Aanwijsgegevens voor tekst en elementen:

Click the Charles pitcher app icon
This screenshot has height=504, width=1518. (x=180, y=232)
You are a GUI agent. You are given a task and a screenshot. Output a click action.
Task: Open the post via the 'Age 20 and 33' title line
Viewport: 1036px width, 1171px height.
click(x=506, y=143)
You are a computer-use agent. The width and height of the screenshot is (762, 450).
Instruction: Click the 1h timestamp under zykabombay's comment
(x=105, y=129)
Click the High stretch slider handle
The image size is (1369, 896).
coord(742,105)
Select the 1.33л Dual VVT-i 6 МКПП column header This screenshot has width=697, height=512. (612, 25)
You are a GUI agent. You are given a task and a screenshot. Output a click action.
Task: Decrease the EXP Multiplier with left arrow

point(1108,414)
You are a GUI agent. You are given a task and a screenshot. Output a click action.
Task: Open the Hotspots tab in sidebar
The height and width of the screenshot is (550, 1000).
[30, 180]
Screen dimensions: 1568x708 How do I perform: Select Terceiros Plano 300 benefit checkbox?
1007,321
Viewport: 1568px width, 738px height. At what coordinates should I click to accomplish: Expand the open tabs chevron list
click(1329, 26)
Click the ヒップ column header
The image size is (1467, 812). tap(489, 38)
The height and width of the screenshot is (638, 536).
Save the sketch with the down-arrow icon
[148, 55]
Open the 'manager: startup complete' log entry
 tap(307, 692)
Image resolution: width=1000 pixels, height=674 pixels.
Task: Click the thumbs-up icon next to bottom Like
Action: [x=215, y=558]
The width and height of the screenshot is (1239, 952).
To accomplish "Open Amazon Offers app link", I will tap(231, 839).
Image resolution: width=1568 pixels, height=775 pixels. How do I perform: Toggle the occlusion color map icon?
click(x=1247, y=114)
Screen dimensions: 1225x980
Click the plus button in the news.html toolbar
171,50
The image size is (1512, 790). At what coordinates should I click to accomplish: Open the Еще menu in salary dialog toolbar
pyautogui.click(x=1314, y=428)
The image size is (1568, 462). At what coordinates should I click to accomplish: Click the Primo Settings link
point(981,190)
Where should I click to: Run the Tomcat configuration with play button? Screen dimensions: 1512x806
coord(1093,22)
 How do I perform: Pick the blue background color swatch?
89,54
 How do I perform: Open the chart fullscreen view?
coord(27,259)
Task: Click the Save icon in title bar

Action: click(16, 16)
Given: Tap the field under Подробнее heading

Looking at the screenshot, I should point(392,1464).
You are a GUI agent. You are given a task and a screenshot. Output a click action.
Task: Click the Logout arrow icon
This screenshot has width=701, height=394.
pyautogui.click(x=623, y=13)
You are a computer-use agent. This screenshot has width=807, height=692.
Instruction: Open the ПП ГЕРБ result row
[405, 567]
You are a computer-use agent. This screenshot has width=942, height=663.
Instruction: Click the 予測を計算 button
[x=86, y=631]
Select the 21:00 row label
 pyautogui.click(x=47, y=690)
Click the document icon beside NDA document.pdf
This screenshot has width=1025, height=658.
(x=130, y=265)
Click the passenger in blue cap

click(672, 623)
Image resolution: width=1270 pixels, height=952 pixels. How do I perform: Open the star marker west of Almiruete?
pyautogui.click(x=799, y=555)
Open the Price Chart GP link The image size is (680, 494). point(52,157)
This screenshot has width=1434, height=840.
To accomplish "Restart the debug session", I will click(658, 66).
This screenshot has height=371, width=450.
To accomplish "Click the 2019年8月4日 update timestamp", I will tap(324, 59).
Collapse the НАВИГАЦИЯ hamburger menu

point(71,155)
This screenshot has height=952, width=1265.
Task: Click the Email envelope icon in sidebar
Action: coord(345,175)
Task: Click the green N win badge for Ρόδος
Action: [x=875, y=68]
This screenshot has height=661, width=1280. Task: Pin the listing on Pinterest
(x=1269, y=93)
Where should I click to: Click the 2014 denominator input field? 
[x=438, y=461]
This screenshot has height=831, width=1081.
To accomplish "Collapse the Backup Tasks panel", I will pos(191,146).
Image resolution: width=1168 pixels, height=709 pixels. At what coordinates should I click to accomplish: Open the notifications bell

__DOEL__. Bepaal welke regels van de gegevens het woord "what" bevatten. Schrijf elk van die regels volledig over.

__ANTWOORD__.
Viewport: 1568px width, 738px height. At what coordinates should I click to accomplish: Expand the open tabs chevron list
The image size is (1512, 790). At what coordinates should I click to accomplish: Open the Еще menu in salary dialog toolbar
The image size is (1568, 462). At what coordinates should I click to accomplish: Click the Primo Settings link
Image resolution: width=1168 pixels, height=709 pixels. At what coordinates should I click to accomplish: Open the notifications bell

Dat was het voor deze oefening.